Chromatic aberration-Electromagnetic radiation of different energies converging at different focal planes.
Crossover-The point at which the electrons converge. The smallest visual beam image on the phosphorous screen.
DeBroglie's formula-The wavelength of an electron is a function of the accelerating voltage used.
Diffusion pump-The second pump in series in the evacuation of the TEM column.
Drift-The apparent "movement" of a specimen across the field of view.
Elastic scattering-Electron scattering where little kinetic energy is lost, but the trajectory of the electron is substantially changed.
Electron scattering-The displacement of an electron beam by a sample, causing formation of an image.
Emission current-A small amount of heat added to the electron source in order to release electrons through the column.
Fresnel fringe-A diffraction pattern formed around a small hole when the beam is over-focused onto it.
Holey grid-A thin support film manufactured to have holes so that it may be used to align a TEM.
Inelastic scattering-Scattering of electrons in which the electron loses kinetic energy, but changes trajectory only minimally.
Intermediate lens-Help the objective lenses to magnify the specimen.

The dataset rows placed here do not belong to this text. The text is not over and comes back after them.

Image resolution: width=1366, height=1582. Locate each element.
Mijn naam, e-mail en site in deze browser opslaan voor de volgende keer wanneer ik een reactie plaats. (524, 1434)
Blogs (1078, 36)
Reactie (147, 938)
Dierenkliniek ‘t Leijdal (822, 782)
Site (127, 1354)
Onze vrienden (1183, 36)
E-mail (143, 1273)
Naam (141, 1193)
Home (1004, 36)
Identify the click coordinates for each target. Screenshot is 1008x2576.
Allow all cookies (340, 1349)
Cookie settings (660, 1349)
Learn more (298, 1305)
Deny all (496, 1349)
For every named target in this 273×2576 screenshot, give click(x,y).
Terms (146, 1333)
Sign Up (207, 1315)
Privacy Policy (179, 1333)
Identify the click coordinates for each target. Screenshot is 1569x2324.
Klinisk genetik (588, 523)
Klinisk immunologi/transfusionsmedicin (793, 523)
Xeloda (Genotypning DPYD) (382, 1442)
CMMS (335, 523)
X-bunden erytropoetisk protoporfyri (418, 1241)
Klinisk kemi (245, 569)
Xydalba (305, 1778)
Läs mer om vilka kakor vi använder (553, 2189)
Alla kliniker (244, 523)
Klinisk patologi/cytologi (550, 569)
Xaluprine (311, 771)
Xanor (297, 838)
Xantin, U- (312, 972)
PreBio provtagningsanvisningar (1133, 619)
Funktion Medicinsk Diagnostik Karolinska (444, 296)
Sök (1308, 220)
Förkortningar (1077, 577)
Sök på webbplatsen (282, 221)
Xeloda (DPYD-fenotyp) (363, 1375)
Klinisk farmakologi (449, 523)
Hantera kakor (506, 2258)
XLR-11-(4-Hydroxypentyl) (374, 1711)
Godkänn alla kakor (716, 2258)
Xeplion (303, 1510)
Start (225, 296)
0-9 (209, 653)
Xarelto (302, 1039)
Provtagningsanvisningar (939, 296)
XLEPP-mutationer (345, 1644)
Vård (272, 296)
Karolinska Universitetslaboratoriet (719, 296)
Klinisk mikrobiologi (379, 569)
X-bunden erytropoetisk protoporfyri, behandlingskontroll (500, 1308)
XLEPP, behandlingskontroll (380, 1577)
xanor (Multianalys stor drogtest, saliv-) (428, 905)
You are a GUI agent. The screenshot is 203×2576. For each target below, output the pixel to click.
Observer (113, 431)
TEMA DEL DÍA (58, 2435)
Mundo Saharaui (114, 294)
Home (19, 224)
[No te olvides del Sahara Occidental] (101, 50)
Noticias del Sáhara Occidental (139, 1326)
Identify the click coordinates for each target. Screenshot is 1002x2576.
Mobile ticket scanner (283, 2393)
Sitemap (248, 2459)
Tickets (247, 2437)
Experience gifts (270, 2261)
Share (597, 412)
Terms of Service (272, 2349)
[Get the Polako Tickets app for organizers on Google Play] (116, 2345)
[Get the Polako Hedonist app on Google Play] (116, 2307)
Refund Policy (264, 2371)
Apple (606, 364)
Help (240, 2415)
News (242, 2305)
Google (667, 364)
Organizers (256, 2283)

Objective aperture-A small laser-bored hole in a flat strip of molybdenum placed near the objective lens. Adjustment of this aperture strip can aid in adjustment of contrast of the image.
Objective lens-The main magnifying lens.
Phosphorescent screen-The screen at the bottom of the electron column, where the specimen is viewed.
Pole piece-A brass fitting inside an electromagnetic lens to assist in narrowing the primary electron beam.
Projector lens-The final lens in a TEM. Used to assist in magnifying the image and to project the magnified image onto the phosphorus screen.
Rotary pump-Also called the roughing pump. The first pump in the vacuum pump series.
Saturation Point-The point at which good electron emission from the gun is achieved without shortening the filament life appreciably.
Shroud-The soft iron casing surrounding the electromagnetic lenses of the TEM. Solenoid-An electromagnetic lens fashioned by copper windings with a direct current running through it.
Specimen stage-The platform on which a specimen sits while being imaged.
Spherical aberration-Electrons passing through the periphery of a lens are refracted more than those passing through the center of a lens. The electrons, therefore do not reach a common focal point. Improved with the addition of an aperture.